The recent disaster in Southern California has been termed the worst firestorm San Diego County has ever seen by the San Diego Fire Department, with nearly 500,000 acres burned. Since Sunday October 21st, almost half a million residents have been forced to evacuate their homes and make their way to friend’s houses, hotels, or shelters. This is the largest evacuation in California’s history, and is considered a national disaster, warranting visits from the state’s governor, Arnold Schwarzenegger, as well as President Bush.
Local residents that did not lose their homes still suffered from extreme levels of anxiety and poor air quality, resulting in a decidedly tense county. Evacuees that had to spend days at local refugee center Qualcomm stadium found one source of care and diversion with Pacifc College of Oriental Medicine. PCOM’s San Diego campus came together in an effort to aid all ailments with a combination of acupuncture and massage. PCOM donated supplies, and its students, alumni, and faculty volunteered their services at Qualcomm Stadium. PCOM faculty member Bob Johnson worked to organize practitioners and graduates to provide acupuncture treatments for fatigue on the sites of the firefighting. Helio Medical Supply helped PCOM in this effort by donating needles and other supplies, while PCOM alumni Ryan Altman’s non-profit organization, the Alternative Healing Network, helped organize and execute the volunteer effort at Qualcomm.
Together, acupuncture and massage can provide relief for those who are stressed and are now facing respiratory problems. Acupuncture and massage can alleviate stress symptoms by releasing endorphins, the body’s own natural painkillers, and improving the circulation of blood and lymphatic fluids, which brings fresh oxygen to body tissues. Chinese acupuncture and massage also decrease the stress hormone cortisol, lower blood pressure, reduce heart rate, and relax muscle tissue.
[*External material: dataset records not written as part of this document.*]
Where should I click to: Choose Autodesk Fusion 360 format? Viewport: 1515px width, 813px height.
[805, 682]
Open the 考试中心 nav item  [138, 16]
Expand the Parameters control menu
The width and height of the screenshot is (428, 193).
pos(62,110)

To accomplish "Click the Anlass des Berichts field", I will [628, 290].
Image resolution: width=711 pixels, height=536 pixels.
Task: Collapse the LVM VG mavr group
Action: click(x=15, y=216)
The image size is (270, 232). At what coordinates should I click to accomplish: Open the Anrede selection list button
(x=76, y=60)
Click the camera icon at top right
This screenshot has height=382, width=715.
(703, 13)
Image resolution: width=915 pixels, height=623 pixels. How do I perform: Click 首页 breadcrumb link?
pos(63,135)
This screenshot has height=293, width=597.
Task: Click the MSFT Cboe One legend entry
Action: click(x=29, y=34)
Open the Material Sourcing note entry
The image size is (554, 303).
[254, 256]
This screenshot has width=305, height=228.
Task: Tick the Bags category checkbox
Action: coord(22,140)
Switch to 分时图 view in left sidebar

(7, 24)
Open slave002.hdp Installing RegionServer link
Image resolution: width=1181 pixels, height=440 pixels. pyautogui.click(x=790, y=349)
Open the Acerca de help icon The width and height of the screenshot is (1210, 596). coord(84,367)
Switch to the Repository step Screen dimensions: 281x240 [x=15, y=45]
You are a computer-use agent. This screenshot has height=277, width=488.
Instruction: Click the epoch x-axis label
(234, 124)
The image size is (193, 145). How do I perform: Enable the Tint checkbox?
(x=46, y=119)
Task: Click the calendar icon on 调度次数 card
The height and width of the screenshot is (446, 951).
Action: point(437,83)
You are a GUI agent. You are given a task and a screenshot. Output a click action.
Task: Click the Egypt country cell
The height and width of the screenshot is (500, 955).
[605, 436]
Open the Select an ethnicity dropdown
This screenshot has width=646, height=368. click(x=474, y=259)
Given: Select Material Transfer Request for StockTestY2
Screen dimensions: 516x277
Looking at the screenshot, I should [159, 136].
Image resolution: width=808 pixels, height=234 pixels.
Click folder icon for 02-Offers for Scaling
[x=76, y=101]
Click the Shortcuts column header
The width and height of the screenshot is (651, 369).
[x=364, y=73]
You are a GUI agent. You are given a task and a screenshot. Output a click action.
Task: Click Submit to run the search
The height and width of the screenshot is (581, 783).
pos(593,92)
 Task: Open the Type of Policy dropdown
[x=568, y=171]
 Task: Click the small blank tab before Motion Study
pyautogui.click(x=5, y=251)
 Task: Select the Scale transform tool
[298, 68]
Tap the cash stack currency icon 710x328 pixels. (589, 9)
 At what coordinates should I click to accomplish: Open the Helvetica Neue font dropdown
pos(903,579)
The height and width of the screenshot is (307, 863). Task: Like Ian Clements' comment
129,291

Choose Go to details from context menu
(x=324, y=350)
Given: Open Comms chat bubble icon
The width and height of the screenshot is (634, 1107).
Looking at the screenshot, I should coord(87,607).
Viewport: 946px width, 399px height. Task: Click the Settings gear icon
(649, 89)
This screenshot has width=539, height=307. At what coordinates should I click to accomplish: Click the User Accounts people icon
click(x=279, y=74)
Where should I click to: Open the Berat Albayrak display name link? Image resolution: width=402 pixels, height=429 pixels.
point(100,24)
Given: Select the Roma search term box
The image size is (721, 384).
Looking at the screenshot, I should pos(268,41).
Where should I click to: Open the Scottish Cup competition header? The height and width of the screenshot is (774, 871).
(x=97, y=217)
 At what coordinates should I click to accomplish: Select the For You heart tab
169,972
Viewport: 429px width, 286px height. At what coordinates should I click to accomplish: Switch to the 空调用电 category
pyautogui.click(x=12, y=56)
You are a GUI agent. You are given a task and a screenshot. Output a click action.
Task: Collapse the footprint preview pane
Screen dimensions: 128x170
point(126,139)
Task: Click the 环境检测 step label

Acupuncture and massage can also help with respiratory problems caused by an excess inhalation of smoke. Bronchospasms associated with asthma and other breathing problems result from over-stimulation of the parasympathetic nervous system. Patients can therefore experience both a physical release from bronchial constriction, and also an emotional or psychological release from the fear of constriction and suffocation.